O que fazer =>
Continue o texto sobre a soberania brasileira diante do ataque de Trump a partir do ponto em que ele termina.

Trecho do texto =>
----------------

Nação,
soberania política, identidade e cultura
Estou
intrigado conosco mesmo, analistas, ativistas e organizações de cidadania
portadoras de perspectiva de transformação democrática ecossocial, para
garantir direitos iguais na diversidade como povo brasileiro. Qual o porquê do
nosso quase silêncio e falta de reação em relação às questões que o título
anuncia? Isto em um contexto explícito de ataque do Trump, presidente dos EUA,
à nossa institucionalidade democrática e acordos comerciais se julgando no
direito de impor, de forma unilateral, taxação de 50% sobre as nossas
exportações a seu país e condenar membros do STF, que estão julgando o líder da
extrema direita e seus cúmplices pela tentativa de golpe de Estado e imposição
de uma ditadura.
Não há
dúvidas que estamos sendo agredidos de forma imperialista por Trump, com a
justificativa diversionista de estarmos condenando quem tentou o golpe na
transição de Governo. É um atentado vindo dos EUA como potência à nossa
soberania política. Sim, temos até muitas análises a respeito e lembrando que
não estamos sendo uma exceção no caso da arma comercial usada, que Trump impôs
a muitos países com a justificativa do seu projeto MEGA. Mas por que não se
registra uma reação cidadã forte no seio da sociedade civil brasileira contra o
ataque à nossa soberania e democracia?
Até
temos reações dos setores da economia afetados, mas pressionando, como sempre,
por políticas compensatórias. São as vozes do tal sujeito “mercado”, pouco
comprometido com direitos e democracia transformadora. Claro, a taxação sobre
exportações implica em perdas econômicas e de empregos no Brasil. Mas estou
preocupado com o nosso papel de cidadanias em luta por direitos democráticos
para todas e todos. Vamos simplesmente esperar para ver como fica? E onde está
a defesa de nossa autonomia e soberania como nação diante da agressão? Que
riscos representa para a institucionalidade democrática duramente conquistada?
Vamos nos contentar com a melhora nos índices de avaliação do Governo Lula?
Será que não é grave o fato que haja vozes no nosso Congresso que estão até
apoiando a agressão econômica e institucional dos EUA e sua justificativa?
Devo
reconhecer que existem análises sobre a real motivação do ataque. Concordo com
Reynaldo Aragão que a questão fundamental na motivação da agressão dos EUA tem
a ver, como central, a ousadia do Brasil de regular as grandes plataformas
digitais, sobretudo pelo não compromisso delas com o que é difundido pelas
redes sociais. Com seu alcance global, o domínio pelas big tecks
norte-americanas é até aqui uma evidência e uma possível base para a
continuidade da hegemonia capitalista dos EUA, ameaçada no processo de busca de
nova ordem global. Por outro lado, penso que talvez é ainda mais pertinente a
análise de José Fiori, em entrevista a Tutaméia, ao afirmar que o problema deve
ser colocado num contexto de terceira guerra mundial contra a ousadia dos BRIS
em recompor o multilateralismo abalado e criar novas bases para suas economias,
até com o abandono da hegemonia do dólar nas transações globais, usando suas
próprias moedas. Acho os dois argumentos muito mais pertinentes do que a
justificativa da ação do STF contra Bolsonaro e seus cúmplices. Isto, sem
dúvidas, é diversionismo ou camuflagem, visando o grande público.

----------------

Dados fornecidos =>
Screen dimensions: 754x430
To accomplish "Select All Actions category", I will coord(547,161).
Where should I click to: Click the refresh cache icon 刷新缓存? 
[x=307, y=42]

----------------

Resultado da tarefa =>
De todo
o modo, existe o fato real da agressão ao que o Brasil é para nós mesmos: uma
nação soberana. Lutamos muito para nos livrar da ditadura militar alinhada com
a doutrina emanada dos EUA de combate ao comunismo. Diante de prisões
arbitrárias, torturas e mortes de opositores, mais rígida censura sobre a
comunicação e expressões culturais críticas, foi difícil conquistar uma
institucionalidade democrática e buscar caminhos que garantam direitos a todas
e todos, sem exclusões, como parte de uma nação soberana. Com a democracia,
tendo potencialidades e limites, mas nossa, ainda nos falta muito para sermos
uma nação capaz de priorizar o bem de todo o seu povo, em nome do cuidado com a
gente e a natureza, enfrentando poderes internos e externos que dominam nossa
economia e impõem limites à nossa capacidade da democratizar de forma
transformadora. Mas é uma conquista que vai avançado e retrocedendo, aqui e lá,
apesar de tudo. O que significam as agressões lideradas por Trump como ameaça
destrutiva real à nossa democracia e poderes instituídos?
Considero
que, neste momento, estamos diante de um desafio que está muito além dos
poderes de Estado para nos defender como nação. Por que não acontecem
mobilizações como quando lutamos contra a ditadura nos anos 1980? Ou a
mobilização cidadã pelo impeachment do Collor em nome da ética na política no
início dos 1990?
Antes
de tudo, lembro que no meu tempo de jovem universitário, nos anos 1960 e 70,
particularmente puxado pelo movimento estudantil e organizações de esquerda,
tínhamos um clara visão e fazíamos denúncias e promovemos grandes mobilização
contra o imperialismo dos EUA, suas agressões e seu controle sobre nossa
soberania e de todos os países da América Latina. Tínhamos até um mote: “Go
home yankees”.
Estou
preocupado com a falta de reações no chão da sociedade. Na verdade, sem um
explícito e amplo apoio cidadã, sem a luta pela autonomia e contra a hegemonia
dos EUA, ou outras se necessário for, os nossos poderes constituídos se
acanham, apesar de legitimados pelo voto cidadão. A verdadeira causa é domínio
desproporcional de um “Centrão” nada comprometido em ter uma potente democracia
que priorize as maiorias da Nação, muito além de seus interesses corporativos e
paroquias.
Sim,
temos uma institucionalidade democrática, mas acaparada por forças e interesses
corporativos internos, com poder real de veto como se o “mercado” e o
agronegócio fossem expressão de cidadania e, portanto, se sentirem os árbitros
maiores sobre direitos a defender e que políticas implementar democraticamente
para o bem de todos, muito além de seus próprios bolsos. Temos uma “democracia
encurralada” por interesses corporativos, que atropelam o próprio sentido de
buscar e zelar pelo bem comum acima de tudo, tendo soberania e autonomia como
nação soberana.[1] O lucro e acumulação privada não podem estar acima dos
direitos iguais, nem bloquear o poder do Estado Democrático Brasileiro e sua
legítima capacidade regulatório e legítimo poder de julgar em defesa do bem
comum.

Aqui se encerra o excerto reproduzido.